Collected data:
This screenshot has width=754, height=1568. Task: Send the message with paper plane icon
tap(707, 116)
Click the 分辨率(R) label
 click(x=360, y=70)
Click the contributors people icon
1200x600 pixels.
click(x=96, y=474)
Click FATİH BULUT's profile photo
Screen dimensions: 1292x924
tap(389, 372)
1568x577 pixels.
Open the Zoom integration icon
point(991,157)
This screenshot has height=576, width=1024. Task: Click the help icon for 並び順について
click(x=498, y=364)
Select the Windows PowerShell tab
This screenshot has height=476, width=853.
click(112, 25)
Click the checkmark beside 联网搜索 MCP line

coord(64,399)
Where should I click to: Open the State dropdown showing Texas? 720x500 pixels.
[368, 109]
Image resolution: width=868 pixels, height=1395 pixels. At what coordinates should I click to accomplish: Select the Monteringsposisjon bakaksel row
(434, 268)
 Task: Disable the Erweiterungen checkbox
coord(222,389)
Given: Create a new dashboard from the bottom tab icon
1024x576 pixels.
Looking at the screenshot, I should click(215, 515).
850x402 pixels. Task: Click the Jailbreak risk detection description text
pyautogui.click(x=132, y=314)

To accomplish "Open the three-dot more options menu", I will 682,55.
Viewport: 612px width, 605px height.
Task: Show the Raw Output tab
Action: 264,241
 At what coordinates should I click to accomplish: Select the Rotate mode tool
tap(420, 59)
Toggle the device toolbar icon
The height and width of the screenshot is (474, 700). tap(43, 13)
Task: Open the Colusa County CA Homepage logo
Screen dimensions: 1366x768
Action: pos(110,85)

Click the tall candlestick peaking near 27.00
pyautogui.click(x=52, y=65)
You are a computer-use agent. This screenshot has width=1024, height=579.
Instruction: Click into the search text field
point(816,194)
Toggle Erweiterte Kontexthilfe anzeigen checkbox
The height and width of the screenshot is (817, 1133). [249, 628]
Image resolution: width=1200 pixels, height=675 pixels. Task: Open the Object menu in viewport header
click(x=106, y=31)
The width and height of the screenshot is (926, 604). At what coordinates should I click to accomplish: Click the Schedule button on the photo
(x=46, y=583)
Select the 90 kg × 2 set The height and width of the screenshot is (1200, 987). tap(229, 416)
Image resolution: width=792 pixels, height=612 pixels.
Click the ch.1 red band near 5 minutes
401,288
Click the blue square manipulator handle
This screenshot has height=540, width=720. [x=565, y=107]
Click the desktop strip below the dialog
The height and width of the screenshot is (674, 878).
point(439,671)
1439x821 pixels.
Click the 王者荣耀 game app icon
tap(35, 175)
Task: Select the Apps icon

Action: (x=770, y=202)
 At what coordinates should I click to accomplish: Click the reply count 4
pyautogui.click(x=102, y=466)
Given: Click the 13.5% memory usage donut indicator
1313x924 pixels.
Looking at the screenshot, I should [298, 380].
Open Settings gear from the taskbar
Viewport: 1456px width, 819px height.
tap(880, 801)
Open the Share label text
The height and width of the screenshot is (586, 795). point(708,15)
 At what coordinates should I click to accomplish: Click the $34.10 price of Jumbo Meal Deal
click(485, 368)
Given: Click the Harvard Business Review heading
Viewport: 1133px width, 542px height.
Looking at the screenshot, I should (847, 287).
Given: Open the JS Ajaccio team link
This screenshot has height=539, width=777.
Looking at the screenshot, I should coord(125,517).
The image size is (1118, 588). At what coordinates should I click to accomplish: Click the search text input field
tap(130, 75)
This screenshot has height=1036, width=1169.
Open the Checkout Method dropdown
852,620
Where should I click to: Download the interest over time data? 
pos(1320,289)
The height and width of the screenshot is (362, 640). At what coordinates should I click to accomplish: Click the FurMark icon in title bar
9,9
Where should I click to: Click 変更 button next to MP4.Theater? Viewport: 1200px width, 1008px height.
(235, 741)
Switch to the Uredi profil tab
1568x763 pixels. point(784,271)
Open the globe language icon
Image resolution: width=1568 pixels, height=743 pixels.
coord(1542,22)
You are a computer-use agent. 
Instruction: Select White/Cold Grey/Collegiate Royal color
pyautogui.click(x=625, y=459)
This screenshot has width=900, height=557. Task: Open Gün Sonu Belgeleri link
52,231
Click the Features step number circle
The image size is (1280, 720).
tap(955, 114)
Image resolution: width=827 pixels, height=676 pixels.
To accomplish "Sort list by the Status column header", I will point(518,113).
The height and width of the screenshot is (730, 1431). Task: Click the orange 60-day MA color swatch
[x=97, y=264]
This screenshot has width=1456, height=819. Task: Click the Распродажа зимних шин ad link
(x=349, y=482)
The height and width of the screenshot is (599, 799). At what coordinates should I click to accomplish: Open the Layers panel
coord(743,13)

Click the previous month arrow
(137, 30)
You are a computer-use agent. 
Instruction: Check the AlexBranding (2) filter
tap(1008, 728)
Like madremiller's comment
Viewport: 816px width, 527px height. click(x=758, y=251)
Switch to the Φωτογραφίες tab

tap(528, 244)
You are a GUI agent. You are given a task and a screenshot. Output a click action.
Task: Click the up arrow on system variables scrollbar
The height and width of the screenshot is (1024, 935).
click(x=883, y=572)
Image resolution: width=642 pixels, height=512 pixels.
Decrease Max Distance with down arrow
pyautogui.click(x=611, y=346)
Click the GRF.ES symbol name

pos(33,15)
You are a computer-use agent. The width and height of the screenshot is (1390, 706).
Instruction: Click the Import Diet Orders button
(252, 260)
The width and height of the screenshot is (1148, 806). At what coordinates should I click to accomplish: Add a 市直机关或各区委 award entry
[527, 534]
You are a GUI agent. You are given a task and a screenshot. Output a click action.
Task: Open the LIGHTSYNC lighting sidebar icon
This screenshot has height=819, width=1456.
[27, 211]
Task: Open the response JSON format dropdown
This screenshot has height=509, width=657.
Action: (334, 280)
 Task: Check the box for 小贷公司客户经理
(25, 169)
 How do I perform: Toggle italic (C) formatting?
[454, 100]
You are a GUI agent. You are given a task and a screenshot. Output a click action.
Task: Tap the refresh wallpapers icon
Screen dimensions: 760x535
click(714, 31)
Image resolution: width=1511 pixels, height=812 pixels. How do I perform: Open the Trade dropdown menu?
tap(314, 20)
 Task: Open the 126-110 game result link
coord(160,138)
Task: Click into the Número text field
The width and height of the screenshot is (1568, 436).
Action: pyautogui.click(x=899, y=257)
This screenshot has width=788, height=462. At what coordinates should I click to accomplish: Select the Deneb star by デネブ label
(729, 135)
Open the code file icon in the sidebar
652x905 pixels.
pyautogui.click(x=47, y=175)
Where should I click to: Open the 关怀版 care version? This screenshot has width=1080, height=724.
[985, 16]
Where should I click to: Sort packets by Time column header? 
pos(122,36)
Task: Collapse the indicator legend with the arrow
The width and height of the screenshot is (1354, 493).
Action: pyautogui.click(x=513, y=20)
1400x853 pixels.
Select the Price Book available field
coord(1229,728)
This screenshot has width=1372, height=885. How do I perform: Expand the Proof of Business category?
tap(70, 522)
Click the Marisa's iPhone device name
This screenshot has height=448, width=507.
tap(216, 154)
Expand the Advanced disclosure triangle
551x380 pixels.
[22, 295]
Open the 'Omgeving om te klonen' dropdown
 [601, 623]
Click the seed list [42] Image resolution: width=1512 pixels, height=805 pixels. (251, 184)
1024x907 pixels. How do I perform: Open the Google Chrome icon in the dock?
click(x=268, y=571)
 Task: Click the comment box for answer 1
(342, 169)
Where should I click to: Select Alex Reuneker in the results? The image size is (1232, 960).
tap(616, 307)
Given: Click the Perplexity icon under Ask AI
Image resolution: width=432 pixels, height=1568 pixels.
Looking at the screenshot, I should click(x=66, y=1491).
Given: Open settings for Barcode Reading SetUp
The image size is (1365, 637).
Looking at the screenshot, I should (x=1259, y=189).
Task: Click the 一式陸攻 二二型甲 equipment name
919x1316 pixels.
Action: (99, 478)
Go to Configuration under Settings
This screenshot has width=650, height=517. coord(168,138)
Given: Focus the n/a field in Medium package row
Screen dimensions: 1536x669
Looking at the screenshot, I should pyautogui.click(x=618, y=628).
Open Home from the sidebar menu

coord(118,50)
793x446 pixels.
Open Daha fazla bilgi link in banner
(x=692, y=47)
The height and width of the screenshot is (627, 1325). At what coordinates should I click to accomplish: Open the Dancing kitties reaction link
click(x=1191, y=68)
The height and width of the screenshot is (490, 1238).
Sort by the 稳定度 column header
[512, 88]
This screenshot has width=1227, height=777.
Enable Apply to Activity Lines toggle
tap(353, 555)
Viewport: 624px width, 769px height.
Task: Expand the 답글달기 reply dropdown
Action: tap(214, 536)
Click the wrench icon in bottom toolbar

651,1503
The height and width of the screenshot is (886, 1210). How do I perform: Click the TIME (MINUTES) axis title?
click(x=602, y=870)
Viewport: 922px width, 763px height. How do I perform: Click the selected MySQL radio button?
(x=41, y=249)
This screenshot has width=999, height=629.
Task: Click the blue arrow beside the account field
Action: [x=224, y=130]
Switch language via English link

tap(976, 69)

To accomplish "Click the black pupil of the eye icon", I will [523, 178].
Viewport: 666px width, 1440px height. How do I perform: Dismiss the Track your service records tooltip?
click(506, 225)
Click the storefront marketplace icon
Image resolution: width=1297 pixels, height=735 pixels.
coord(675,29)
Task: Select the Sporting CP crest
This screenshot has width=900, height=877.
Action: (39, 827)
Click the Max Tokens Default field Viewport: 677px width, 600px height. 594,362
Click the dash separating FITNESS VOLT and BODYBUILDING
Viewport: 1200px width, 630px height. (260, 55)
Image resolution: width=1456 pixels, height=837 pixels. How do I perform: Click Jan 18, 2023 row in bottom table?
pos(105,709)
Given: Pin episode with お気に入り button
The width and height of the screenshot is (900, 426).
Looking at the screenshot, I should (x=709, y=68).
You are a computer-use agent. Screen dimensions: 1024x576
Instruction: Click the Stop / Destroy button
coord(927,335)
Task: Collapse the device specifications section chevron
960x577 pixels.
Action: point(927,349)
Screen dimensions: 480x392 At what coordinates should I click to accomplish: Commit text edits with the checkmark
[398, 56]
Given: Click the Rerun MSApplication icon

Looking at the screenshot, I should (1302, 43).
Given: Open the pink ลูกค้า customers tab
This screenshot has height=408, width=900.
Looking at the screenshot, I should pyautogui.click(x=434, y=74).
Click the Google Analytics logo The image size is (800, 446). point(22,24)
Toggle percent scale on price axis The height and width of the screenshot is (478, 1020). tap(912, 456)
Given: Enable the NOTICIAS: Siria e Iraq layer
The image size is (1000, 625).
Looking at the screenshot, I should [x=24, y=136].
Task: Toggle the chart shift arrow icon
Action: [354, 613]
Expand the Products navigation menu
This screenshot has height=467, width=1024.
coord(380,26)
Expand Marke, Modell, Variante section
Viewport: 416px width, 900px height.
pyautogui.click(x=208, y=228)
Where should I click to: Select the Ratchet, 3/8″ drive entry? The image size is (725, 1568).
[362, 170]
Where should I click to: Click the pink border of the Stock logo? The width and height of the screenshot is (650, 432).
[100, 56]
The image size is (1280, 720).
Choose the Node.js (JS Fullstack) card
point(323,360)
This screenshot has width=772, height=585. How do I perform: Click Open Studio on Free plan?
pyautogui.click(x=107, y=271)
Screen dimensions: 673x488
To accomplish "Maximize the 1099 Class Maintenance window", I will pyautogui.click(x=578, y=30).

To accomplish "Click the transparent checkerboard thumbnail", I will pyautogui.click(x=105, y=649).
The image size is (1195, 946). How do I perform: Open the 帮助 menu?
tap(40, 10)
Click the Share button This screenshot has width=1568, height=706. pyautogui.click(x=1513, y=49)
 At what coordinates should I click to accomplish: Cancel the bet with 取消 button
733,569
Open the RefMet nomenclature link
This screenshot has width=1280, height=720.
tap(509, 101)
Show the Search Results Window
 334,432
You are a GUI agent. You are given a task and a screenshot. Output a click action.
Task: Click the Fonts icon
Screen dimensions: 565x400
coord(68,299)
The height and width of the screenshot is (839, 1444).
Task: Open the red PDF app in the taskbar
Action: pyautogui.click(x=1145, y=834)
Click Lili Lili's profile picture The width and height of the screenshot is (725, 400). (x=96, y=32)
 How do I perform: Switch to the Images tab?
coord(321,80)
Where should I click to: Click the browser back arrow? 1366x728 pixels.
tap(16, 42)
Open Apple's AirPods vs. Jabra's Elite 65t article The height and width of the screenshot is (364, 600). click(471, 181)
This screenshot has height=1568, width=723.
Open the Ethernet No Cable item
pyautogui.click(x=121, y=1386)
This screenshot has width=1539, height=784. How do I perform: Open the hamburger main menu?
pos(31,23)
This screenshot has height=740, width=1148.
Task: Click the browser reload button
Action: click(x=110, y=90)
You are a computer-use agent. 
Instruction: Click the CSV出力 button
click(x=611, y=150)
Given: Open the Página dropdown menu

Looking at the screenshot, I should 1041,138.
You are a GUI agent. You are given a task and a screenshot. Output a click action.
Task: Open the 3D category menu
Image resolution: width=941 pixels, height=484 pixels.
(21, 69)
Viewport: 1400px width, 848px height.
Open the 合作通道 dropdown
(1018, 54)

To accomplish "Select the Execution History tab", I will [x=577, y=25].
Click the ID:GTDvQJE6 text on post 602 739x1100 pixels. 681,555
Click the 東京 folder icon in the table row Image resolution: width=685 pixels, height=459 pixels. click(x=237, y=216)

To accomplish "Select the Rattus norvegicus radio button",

▶ _ACTIVITY_: Count the lines of the records that include the word "list". Give the number by itself.

▶ _ANSWER TO THIS EXERCISE_: 2